Según informe preliminar del Comandante de Bomberos de esa localidad, la vivienda había sido construida en su totalidad en madera y palma y se encontraba ubicada a una distancia de dos horas y media de camino de herradura del casco urbano de Támara.
La casa servía de morada para el núcleo familiar de Rogelio Sigua (padre), Bersave Tumay (madre) y sus hijos Angy, Dubarne y Yuli Sigua Tumay, más dos personas que colaboraban con las actividades diarias de la familia.
Dentro de la información recaudada por esta entidad de socorro pudieron escuchar a las víctimas de este siniestro que cuando se inició la conflagración algunas personas pertenecientes a la familia se encontraban dejando los almuerzos a los adultos que laboran en el campo, por lo tanto, la familia presume que la deflagración se pudo iniciar por alguna chispa de candela surtida por el fogón de leña del cual se servían para la preparación de los alimentos.

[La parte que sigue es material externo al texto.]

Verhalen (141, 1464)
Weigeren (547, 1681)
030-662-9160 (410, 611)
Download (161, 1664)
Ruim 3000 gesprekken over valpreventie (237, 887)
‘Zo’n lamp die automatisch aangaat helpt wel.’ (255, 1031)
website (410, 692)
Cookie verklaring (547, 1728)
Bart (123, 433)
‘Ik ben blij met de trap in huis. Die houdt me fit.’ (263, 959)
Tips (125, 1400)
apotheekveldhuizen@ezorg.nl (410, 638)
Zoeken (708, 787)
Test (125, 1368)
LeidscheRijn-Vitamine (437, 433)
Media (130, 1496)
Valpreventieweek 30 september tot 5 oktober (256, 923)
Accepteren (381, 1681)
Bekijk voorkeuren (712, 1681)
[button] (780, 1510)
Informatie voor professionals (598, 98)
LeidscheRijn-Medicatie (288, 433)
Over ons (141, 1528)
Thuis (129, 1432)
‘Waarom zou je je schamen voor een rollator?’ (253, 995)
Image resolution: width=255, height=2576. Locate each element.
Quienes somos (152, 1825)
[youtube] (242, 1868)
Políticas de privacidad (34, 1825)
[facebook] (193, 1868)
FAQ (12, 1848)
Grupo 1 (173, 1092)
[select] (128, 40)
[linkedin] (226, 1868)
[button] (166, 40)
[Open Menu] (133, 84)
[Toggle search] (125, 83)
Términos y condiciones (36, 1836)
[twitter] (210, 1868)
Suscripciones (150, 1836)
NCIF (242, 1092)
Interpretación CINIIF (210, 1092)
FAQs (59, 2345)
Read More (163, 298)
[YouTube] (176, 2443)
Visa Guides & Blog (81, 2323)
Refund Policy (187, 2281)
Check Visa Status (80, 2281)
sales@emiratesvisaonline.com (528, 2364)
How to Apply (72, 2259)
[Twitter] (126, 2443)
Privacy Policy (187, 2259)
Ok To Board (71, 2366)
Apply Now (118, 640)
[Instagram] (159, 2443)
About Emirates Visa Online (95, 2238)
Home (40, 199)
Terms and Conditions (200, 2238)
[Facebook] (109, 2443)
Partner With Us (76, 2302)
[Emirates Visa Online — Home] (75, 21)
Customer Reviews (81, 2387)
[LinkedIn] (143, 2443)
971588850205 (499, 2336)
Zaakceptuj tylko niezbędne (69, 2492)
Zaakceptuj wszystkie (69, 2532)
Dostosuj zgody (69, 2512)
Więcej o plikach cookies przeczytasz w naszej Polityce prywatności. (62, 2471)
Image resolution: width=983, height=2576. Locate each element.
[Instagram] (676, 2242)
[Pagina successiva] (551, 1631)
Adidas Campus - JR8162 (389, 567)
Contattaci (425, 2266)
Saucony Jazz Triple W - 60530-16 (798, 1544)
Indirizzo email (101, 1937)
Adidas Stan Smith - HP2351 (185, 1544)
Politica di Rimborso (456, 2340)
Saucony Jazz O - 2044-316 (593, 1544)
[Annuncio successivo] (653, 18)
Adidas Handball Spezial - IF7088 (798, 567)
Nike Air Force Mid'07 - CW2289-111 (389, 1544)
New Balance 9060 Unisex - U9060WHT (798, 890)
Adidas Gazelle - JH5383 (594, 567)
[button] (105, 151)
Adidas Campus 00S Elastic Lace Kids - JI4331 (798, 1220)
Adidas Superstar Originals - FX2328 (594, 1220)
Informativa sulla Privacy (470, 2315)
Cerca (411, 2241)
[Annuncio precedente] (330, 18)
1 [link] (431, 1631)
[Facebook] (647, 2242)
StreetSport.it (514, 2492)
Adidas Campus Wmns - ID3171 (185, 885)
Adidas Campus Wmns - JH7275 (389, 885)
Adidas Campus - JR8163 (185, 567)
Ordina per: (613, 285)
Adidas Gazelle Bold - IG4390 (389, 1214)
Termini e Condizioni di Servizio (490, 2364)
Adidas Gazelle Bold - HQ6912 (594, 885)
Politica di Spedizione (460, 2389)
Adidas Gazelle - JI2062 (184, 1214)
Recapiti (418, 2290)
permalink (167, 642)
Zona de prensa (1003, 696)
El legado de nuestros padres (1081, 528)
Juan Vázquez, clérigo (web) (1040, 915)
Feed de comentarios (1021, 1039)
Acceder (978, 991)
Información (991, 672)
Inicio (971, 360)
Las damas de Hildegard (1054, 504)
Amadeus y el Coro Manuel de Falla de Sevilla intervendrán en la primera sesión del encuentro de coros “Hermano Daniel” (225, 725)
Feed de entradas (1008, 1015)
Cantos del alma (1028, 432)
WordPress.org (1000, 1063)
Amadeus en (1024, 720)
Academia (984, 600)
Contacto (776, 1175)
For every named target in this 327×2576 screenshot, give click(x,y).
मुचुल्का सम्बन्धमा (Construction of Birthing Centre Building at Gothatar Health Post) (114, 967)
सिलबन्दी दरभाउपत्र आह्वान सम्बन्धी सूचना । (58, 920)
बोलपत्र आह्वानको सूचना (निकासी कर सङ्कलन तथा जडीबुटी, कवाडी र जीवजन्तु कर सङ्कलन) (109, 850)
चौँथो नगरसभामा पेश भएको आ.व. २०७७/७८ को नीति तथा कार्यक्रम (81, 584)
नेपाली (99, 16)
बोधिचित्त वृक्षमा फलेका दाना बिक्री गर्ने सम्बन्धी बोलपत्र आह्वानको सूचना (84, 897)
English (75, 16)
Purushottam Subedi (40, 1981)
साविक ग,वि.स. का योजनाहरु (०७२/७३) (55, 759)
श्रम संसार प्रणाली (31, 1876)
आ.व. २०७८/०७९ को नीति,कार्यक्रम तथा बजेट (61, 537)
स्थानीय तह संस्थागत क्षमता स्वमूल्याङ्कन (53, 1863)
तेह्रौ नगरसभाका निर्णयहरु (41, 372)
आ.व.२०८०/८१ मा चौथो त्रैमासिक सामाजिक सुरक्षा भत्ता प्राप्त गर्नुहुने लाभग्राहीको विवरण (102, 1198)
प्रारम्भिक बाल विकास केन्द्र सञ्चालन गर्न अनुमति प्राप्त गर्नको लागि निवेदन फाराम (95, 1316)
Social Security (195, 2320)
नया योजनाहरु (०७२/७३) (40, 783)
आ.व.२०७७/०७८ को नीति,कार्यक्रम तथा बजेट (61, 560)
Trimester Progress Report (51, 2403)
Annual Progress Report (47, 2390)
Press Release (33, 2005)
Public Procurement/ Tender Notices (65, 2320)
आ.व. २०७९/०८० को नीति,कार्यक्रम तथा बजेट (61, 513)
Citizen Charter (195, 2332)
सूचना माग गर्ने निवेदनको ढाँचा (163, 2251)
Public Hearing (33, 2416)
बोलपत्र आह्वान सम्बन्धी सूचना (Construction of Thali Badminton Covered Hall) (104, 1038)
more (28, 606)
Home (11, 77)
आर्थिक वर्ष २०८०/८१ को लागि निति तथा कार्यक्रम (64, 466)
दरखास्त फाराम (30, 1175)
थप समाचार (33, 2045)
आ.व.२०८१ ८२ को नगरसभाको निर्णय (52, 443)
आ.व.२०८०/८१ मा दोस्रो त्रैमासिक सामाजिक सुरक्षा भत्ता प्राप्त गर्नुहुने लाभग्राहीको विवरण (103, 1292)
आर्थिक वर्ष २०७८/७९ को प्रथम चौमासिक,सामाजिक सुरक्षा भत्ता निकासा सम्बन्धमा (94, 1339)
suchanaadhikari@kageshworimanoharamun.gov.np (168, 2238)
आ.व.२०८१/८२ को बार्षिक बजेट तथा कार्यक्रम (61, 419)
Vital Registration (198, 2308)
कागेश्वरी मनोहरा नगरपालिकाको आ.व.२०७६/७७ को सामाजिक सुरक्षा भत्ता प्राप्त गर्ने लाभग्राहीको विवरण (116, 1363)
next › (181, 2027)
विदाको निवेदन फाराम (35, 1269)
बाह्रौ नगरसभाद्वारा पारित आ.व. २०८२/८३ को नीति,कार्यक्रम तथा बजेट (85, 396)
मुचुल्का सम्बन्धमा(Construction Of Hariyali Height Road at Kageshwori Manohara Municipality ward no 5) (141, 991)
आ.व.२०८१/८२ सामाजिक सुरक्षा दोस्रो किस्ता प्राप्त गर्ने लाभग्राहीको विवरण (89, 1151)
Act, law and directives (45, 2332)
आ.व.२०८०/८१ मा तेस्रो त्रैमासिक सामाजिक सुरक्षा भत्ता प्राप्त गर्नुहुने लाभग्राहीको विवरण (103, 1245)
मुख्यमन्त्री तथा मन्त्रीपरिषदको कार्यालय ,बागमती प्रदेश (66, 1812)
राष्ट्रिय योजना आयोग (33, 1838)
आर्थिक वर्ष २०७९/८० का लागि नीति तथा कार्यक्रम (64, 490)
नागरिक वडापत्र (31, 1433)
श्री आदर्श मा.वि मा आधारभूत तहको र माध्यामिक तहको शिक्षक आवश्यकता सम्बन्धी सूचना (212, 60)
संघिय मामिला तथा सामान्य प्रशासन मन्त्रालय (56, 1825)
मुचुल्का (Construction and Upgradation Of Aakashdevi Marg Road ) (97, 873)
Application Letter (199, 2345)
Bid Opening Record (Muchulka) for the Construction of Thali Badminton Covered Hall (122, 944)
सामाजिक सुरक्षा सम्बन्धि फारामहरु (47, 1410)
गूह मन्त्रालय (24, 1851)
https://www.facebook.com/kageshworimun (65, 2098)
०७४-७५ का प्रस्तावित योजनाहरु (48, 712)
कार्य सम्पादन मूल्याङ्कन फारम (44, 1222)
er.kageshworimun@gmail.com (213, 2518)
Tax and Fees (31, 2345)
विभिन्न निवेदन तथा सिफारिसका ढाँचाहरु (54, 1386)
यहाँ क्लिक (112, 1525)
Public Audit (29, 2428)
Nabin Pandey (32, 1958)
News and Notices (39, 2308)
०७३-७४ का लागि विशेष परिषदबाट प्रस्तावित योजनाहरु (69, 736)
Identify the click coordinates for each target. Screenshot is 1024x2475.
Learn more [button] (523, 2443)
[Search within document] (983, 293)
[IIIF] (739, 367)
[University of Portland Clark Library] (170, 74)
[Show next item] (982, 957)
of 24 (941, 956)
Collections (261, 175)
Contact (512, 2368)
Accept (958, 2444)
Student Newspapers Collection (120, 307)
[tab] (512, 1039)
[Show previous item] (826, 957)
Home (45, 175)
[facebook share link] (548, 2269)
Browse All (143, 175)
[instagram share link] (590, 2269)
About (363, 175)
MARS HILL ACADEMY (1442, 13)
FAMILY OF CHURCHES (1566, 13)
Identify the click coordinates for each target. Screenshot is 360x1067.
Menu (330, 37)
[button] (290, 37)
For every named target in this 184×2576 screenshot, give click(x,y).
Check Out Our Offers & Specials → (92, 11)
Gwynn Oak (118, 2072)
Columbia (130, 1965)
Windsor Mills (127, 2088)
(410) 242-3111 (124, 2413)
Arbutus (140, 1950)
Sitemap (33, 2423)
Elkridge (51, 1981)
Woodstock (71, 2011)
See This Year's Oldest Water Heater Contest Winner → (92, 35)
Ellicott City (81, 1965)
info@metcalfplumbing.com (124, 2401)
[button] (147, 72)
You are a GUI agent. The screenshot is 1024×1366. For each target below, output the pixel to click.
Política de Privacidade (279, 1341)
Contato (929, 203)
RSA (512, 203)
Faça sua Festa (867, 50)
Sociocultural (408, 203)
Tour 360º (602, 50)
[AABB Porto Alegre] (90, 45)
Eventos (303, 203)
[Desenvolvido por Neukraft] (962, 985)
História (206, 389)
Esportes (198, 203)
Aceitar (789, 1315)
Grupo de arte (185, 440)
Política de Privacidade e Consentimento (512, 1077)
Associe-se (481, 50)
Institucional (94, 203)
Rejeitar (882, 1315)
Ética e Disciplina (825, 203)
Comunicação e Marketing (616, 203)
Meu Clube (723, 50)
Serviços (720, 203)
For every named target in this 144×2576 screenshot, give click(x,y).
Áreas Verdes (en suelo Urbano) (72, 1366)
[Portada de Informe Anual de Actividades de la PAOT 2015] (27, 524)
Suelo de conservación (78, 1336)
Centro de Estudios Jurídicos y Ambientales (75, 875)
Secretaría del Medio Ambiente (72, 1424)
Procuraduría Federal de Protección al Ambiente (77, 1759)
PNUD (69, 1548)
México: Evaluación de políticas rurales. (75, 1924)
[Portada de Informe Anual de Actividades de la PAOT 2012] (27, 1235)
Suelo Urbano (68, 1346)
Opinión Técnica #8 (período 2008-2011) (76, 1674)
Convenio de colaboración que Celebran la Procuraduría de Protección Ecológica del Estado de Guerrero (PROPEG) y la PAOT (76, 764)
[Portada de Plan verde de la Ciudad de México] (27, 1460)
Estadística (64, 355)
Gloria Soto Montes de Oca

Lo cierto es que en lo transcurrido de este año ya van tres incendios en viviendas construidas con madera y palma en esta localidad, convirtiéndose en una situación crítica para las personas que lo pierden todo, sus enceres, menaje, ropa, cama y demás artículos, quedando literalmente en la inopia; situación que se agrava cuando las familias que ya han sido víctimas por estas conflagraciones denuncian que lamentablemente nunca recibieron ayudas de manera expedita por los comités de gestión del riesgo ni departamental ni municipal.